:: Provided material

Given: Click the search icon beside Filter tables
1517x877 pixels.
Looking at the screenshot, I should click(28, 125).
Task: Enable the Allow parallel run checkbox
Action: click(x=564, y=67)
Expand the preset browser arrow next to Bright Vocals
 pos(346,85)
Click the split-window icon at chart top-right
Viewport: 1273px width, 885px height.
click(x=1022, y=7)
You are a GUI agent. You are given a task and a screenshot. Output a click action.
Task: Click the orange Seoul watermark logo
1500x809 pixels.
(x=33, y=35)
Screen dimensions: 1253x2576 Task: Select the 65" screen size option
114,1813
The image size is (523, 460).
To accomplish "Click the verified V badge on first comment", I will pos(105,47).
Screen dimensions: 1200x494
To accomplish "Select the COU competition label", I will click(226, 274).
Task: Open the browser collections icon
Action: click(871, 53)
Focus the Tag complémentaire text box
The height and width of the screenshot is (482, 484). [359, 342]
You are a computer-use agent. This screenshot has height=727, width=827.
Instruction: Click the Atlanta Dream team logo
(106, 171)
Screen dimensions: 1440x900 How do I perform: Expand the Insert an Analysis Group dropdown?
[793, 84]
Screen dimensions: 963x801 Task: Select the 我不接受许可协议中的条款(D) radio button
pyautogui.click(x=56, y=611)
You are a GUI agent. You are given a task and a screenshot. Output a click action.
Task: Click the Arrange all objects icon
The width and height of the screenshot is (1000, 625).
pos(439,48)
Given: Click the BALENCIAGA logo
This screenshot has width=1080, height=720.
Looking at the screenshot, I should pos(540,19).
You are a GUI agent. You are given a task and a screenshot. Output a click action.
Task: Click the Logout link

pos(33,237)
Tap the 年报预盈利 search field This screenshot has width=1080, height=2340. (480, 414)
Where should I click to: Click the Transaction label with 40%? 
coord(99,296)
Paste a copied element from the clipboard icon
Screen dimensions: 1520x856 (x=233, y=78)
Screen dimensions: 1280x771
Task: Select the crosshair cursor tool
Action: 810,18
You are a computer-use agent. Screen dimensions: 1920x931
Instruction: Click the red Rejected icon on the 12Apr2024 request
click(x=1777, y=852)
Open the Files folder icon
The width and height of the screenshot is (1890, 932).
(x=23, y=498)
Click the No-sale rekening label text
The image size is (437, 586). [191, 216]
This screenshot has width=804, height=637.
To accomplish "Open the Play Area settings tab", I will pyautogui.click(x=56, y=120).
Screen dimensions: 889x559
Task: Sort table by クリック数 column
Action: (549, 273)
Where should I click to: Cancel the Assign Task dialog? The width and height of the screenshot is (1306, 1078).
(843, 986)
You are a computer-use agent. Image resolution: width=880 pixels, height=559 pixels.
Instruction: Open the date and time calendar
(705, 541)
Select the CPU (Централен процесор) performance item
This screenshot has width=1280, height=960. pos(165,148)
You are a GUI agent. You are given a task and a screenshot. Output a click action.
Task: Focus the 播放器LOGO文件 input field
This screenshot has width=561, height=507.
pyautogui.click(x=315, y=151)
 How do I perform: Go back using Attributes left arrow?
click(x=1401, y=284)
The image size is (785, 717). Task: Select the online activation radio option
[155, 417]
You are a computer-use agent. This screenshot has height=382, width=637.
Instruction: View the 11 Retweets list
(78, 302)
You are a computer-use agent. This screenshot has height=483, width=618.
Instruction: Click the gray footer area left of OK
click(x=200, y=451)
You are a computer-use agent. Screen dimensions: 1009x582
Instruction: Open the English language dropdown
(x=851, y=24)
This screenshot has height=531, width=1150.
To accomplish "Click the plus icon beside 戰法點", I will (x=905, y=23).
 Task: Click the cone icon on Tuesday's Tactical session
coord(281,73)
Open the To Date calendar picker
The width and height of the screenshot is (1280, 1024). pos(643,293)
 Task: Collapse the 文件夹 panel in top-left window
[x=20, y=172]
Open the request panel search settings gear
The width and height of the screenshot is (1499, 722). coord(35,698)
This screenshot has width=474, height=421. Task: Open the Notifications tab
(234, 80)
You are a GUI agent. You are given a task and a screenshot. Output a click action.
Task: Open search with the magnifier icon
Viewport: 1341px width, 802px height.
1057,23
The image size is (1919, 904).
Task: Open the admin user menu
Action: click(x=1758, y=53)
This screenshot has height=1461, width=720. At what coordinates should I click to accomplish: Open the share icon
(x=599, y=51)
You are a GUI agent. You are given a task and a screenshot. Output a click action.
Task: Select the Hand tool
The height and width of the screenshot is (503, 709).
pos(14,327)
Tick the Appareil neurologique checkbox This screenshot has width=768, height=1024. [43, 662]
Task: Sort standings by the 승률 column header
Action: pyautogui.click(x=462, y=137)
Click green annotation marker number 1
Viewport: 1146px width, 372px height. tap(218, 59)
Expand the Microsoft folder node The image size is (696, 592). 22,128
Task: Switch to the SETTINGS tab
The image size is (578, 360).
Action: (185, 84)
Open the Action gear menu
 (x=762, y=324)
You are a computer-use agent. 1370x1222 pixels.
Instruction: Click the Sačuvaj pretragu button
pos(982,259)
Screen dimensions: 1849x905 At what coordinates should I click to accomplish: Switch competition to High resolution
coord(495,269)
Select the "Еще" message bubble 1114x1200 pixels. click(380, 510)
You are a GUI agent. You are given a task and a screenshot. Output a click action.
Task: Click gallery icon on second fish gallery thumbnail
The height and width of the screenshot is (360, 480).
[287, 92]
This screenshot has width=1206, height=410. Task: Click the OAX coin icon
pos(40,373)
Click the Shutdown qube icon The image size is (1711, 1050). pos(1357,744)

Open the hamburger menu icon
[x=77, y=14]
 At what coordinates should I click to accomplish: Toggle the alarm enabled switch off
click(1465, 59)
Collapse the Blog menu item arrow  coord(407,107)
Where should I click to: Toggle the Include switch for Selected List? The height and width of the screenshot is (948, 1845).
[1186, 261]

::::

» Task
Return exactly the lines above from the line that has "Focus the Tag complémentaire text box" through the line that has "This screenshot has width=804, height=637.", inclusive, and nothing else.

» Output of the exercise
Focus the Tag complémentaire text box
The height and width of the screenshot is (482, 484). [359, 342]
You are a computer-use agent. This screenshot has height=727, width=827.
Instruction: Click the Atlanta Dream team logo
(106, 171)
Screen dimensions: 1440x900 How do I perform: Expand the Insert an Analysis Group dropdown?
[793, 84]
Screen dimensions: 963x801 Task: Select the 我不接受许可协议中的条款(D) radio button
pyautogui.click(x=56, y=611)
You are a GUI agent. You are given a task and a screenshot. Output a click action.
Task: Click the Arrange all objects icon
The width and height of the screenshot is (1000, 625).
pos(439,48)
Given: Click the BALENCIAGA logo
This screenshot has width=1080, height=720.
Looking at the screenshot, I should pos(540,19).
You are a GUI agent. You are given a task and a screenshot. Output a click action.
Task: Click the Logout link

pos(33,237)
Tap the 年报预盈利 search field This screenshot has width=1080, height=2340. (480, 414)
Where should I click to: Click the Transaction label with 40%? 
coord(99,296)
Paste a copied element from the clipboard icon
Screen dimensions: 1520x856 (x=233, y=78)
Screen dimensions: 1280x771
Task: Select the crosshair cursor tool
Action: 810,18
You are a computer-use agent. Screen dimensions: 1920x931
Instruction: Click the red Rejected icon on the 12Apr2024 request
click(x=1777, y=852)
Open the Files folder icon
The width and height of the screenshot is (1890, 932).
(x=23, y=498)
Click the No-sale rekening label text
The image size is (437, 586). [191, 216]
This screenshot has width=804, height=637.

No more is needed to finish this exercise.